• Re: Dedicated graphics

    From Quadibloc@21:1/5 to palsing on Thu May 11 01:42:15 2023
    On Thursday, February 27, 2014 at 9:22:16 PM UTC-7, palsing wrote:

    So now you are claiming to be smarter than Galileo, but you are simply wrong. There is only one definition of the word retrograde, and it does not differentiate
    between inner or outer planets. There are not separate causes, but there are different perspectives. What do you know about perspectives, anyhow?

    It is true that "retrograde" means only one thing: moving backwards.

    And the cause of apparent retrograde motion, whether of an inner or outer planet, is the orbital motion of the Earth, so there is only one cause.

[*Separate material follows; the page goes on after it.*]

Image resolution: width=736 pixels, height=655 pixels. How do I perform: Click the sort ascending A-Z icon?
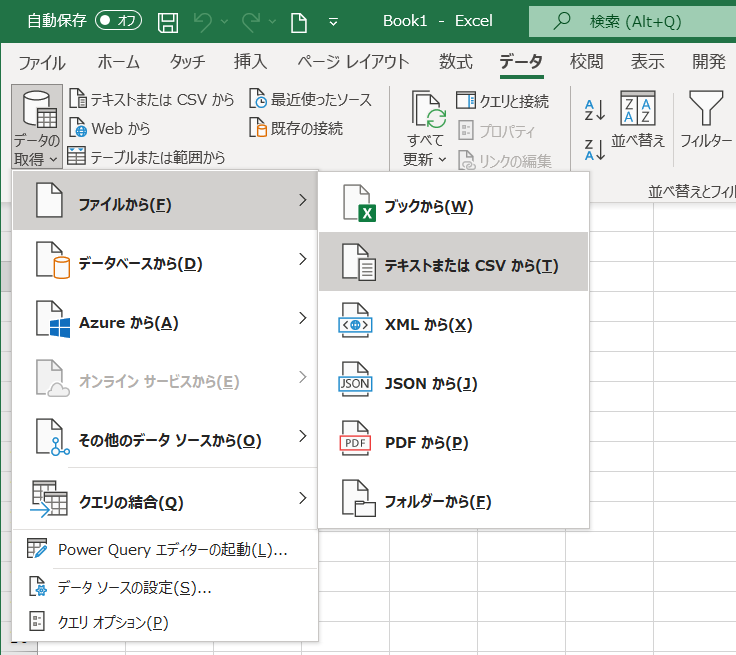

    But that doesn't mean there is no difference between the sequence of causes that leads to the apparent motion of the other planets in our sky between inner and outer planets.

    The apparent paths of planets around the Earth are circular in shape, but with multiple loops along the way. In the case of an outer planet, the overall circle
    corresponds to the planet's real motion, and the loops correspond to the change made by the Earth's motion.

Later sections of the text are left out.